Amber Wang (major: computer science; minor: business analytics; certificate: women, gender, and sexuality studies) was a teaching assistant for three courses, a guided study sessions leader for two math courses, and an intern for the Student Legal Aid Office. She served as president of Maryland Mock Trial, on the board of the Taiwanese American Student Association and the Omicron Delta Kappa national leadership honor society, and as an experience organizer for Technica, the world’s largest hackathon for underrepresented genders in technology. After graduation, she’ll move to Washington state to work as a software engineer for Microsoft.
Clarissa Xia (majors: biological sciences, psychology) is a Banneker/Key scholar graduating with a citation from the Integrated Life Sciences program in the Honors College. She served as co-president of Terps Against Hunger, co-president of the Taiwanese American Student Association, vice president of Brain Exercise Initiative, peer counselor at the Help Center, teaching assistant for "Honors Organismal Biology" and student ambassador for the Reed-Yorke Health Professions Advising Office. She was a member of Omicron Delta Kappa national leadership honor society, Nu Rho Psi neuroscience honor society and the Student Health Advisory Committee. Xia was also involved in research on campus, exploring learning and decision making in rats. She worked off-campus as a medical assistant and volunteered for the American Red Cross and Crisis Text Line.
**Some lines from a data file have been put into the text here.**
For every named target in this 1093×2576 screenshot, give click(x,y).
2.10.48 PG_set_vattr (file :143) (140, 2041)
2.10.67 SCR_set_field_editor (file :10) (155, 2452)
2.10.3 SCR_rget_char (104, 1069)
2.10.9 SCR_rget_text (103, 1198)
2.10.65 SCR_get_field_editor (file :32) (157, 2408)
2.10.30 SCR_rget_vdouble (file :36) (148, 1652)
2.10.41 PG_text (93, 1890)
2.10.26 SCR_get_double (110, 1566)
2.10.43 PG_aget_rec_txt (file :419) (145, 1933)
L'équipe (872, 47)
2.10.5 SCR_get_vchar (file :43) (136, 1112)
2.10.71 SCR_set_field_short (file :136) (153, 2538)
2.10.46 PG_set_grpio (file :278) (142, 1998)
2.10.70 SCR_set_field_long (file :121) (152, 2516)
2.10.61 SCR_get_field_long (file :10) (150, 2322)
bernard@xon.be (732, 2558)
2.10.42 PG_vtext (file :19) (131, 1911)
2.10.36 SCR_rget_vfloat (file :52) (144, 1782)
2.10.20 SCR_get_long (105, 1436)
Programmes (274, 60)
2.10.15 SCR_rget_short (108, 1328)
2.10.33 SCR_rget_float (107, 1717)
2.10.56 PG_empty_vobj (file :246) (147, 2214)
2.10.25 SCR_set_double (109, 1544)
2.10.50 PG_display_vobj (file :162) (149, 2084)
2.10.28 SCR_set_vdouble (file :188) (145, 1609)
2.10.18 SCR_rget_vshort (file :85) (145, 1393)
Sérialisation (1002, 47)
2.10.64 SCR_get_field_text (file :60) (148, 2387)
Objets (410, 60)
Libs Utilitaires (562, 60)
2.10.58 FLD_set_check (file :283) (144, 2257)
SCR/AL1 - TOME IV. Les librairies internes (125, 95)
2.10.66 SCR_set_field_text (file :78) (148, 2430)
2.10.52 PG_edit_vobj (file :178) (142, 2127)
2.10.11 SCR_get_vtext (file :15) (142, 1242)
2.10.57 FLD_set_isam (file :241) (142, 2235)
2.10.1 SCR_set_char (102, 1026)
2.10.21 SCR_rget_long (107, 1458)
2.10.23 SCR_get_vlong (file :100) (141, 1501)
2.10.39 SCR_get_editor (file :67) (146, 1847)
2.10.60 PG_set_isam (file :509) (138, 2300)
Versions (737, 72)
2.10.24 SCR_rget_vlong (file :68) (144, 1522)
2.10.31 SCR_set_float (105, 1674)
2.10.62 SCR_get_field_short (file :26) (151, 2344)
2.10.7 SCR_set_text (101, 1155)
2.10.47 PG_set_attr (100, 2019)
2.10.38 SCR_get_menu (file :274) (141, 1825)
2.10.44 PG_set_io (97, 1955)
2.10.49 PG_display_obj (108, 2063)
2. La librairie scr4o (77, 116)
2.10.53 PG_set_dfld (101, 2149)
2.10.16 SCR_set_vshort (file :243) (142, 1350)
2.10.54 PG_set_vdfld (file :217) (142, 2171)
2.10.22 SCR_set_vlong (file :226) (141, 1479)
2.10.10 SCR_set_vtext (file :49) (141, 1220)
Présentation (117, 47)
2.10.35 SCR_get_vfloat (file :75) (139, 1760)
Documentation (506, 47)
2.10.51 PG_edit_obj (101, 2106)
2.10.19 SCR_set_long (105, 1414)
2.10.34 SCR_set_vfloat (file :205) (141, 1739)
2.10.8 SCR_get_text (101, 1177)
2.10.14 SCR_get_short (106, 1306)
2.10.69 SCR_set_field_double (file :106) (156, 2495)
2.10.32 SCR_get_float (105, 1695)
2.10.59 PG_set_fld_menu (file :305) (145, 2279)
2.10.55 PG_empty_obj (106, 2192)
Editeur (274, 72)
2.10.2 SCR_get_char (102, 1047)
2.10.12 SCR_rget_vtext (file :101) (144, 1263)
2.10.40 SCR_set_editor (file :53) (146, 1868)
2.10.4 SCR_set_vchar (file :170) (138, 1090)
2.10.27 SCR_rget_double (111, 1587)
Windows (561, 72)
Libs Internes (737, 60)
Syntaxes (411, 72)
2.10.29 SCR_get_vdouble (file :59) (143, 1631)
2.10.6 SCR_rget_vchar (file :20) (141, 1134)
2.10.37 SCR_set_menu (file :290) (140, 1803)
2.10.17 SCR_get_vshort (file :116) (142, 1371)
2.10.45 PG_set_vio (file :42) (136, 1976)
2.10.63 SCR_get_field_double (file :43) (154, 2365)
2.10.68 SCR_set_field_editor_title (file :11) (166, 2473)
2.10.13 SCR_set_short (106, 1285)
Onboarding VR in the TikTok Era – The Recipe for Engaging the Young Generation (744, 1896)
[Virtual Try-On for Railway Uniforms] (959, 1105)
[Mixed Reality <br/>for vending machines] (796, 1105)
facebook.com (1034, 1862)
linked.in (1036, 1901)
Xia hopes to work as a multilingual physician, providing patients with empathetic and culturally competent care in their native language.
Noam Yanay (majors: biological sciences, psychology) started the student organization J-Health and was involved in the Motivated Cognition Lab, Omicron Delta Kappa national leadership honors society, Phi Delta Epsilon pre-medical fraternity, the Jewish Student Union and the Help Center. Yanay was also a resident assistant, a guided study session leader in “Biochemistry of Physiology” educator and an emergency medical responder for the College Park community. She was also a medical assistant for a local clinic and a research assistant at the National Institute of Mental Health. Yanay will continue her neuroscience research there and apply to medical school.
Isha Yardi (major: public health science) served as co-director of health and wellness for the Student Government Association, conducted research in the School of Public Health and at the University of Maryland Medical Center, and was co-founder of the Terrapin Think Tank, a student-led health policy incubator on campus. Yardi received the 2022 Spirit of Maryland Award and the 2021 National Phi Beta Kappa Key Into Public Service Scholarship. Passionate about community-driven health policy, Yardi will pursue a career as a physician-public servant.